Enunciado A: No texto sobre a Entidade Reguladora para a Comunicação Social, para que dia está marcada a eleição dos quatro elementos indicados pelo PS e pelo PSD?

Texto para ler:
• • •
Declaração política, a propósito da eleição, no próximo dia 2 de Fevereiro, dos quatro elementos indicados pelo PS e pelo PSD para integrar a Entidade Reguladora para a Comunicação Social, chamando a atenção para o facto de essa Entidade não dar um mínimo de garantias de independência
Intervenção de António Filipe
1 de Fevereiro de 2006

 

 

 

 

 

Sr. Presidente,
Srs. Deputados:

Como se sabe, está marcada para amanhã, 2 de Fevereiro, a eleição dos quatro elementos indicados pelo PS e pelo PSD para integrar a ERC — Entidade Reguladora para a Comunicação Social.

Esta Entidade, nos termos da Constituição e da lei, é uma entidade administrativa independente, a quem compete assegurar nos meios de comunicação social: o direito à informação e a liberdade de imprensa; a não concentração da titularidade dos meios de comunicação social; a independência perante o poder político e o poder económico; o respeito pelos direitos, liberdades e garantias pessoais; o respeito pelas normas reguladoras das actividades de comunicação social; a possibilidade de expressão e confronto das diversas correntes de opinião; e o exercício dos direitos de antena, de resposta e de réplica política.
• • •
Material da tarefa:
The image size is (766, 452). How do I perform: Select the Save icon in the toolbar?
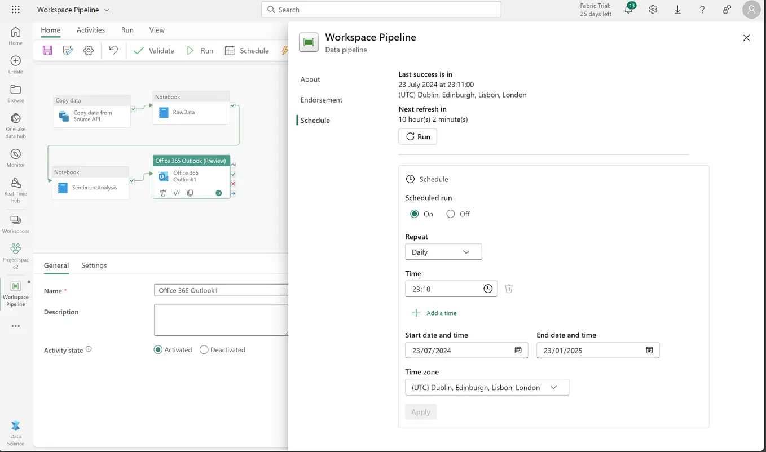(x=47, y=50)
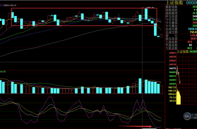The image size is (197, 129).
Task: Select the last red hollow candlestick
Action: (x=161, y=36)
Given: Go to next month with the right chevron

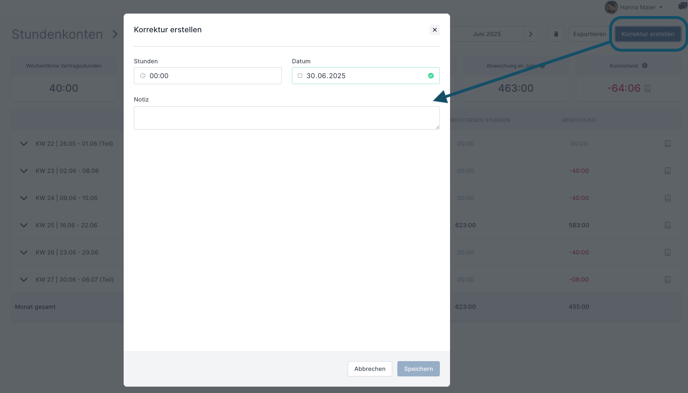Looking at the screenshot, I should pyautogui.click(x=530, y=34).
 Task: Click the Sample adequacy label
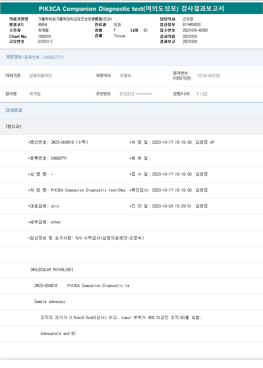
• • •
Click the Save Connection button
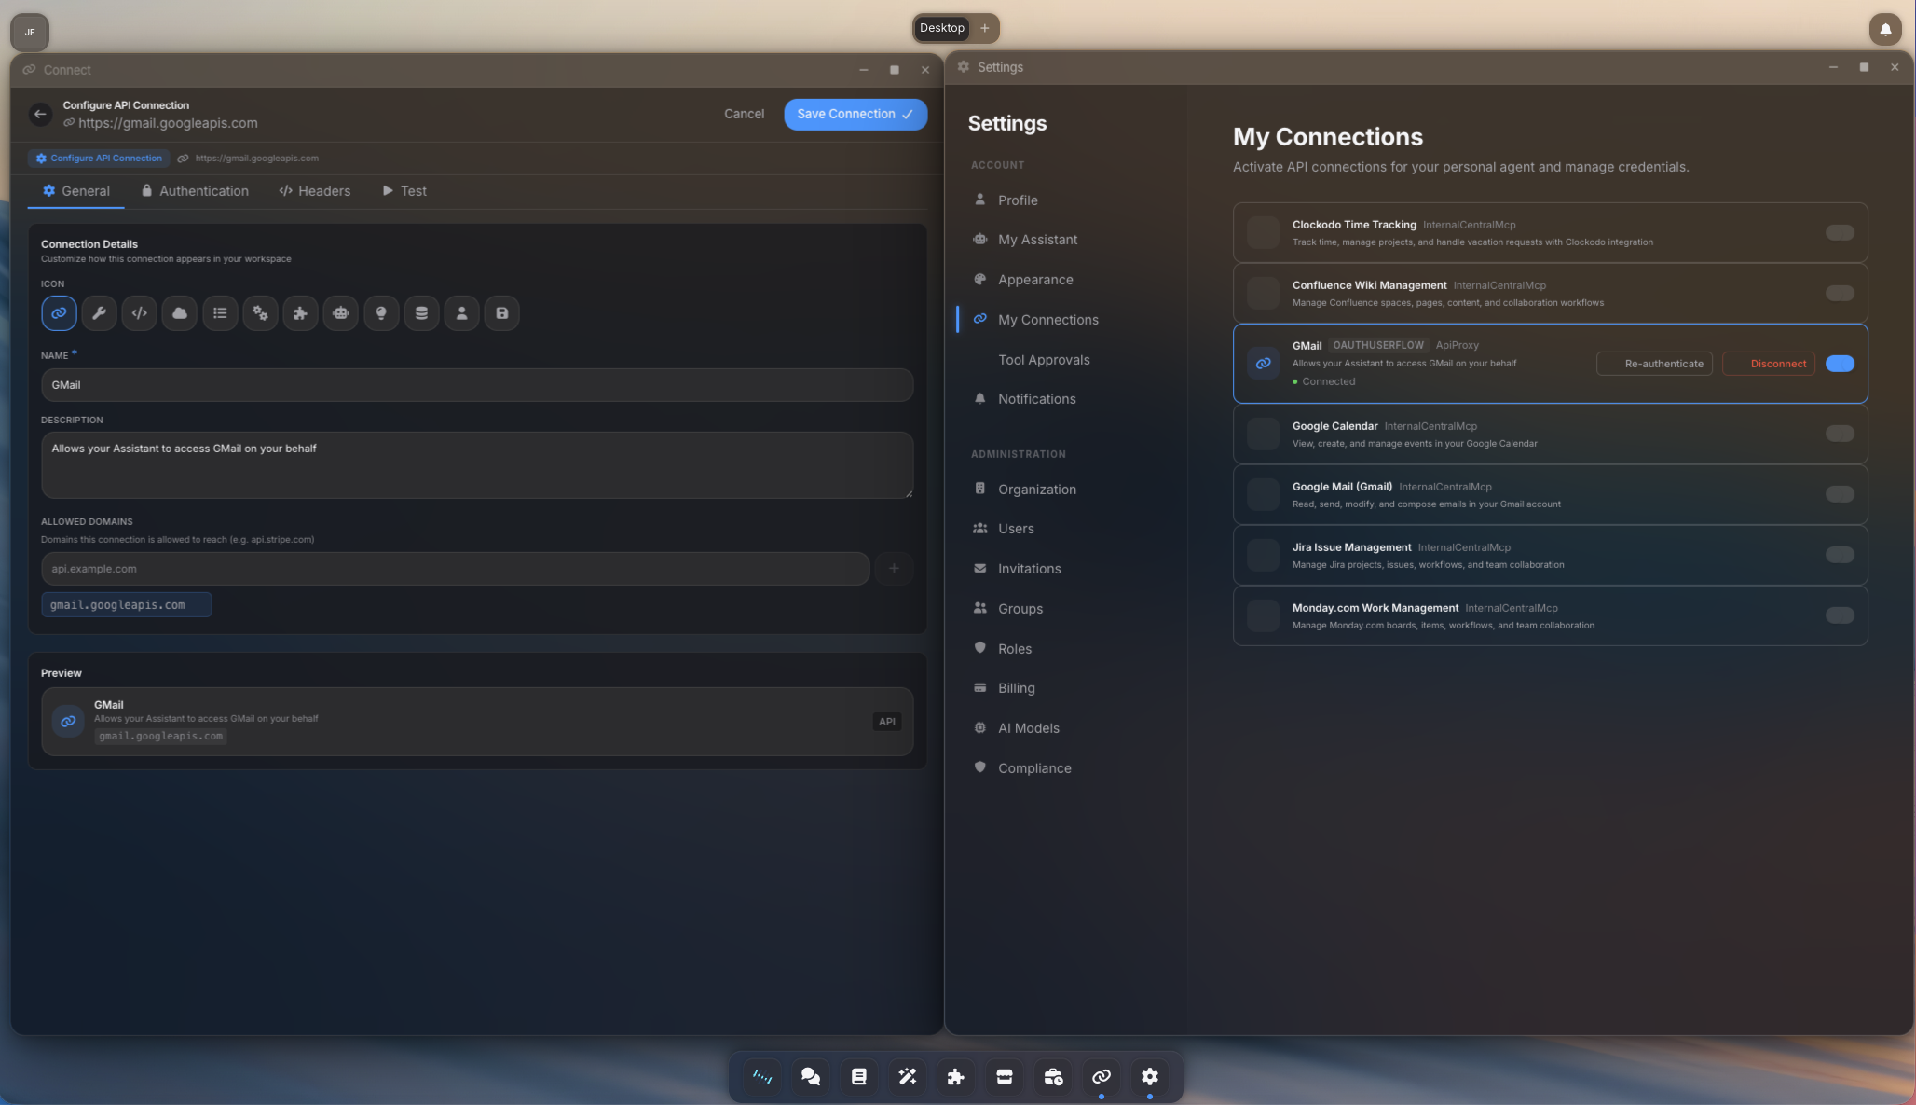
• • •
Enunciado B: Reproduza, sem qualquer alteração, as linhas das entradas entre a que contém "The image size is (766, 452)." e a que contém "Task: Click the Sample adequacy label", ambas incluídas. Deixe as imagens fora da resposta.

Resposta resolvida A: Está marcada para 2 de Fevereiro.

Resposta resolvida B:
The image size is (766, 452). How do I perform: Select the Save icon in the toolbar?
(x=47, y=50)
The image size is (197, 129).
Task: Select the last red hollow candlestick
Action: (x=161, y=36)
Given: Go to next month with the right chevron

Looking at the screenshot, I should pyautogui.click(x=530, y=34).
 Task: Click the Sample adequacy label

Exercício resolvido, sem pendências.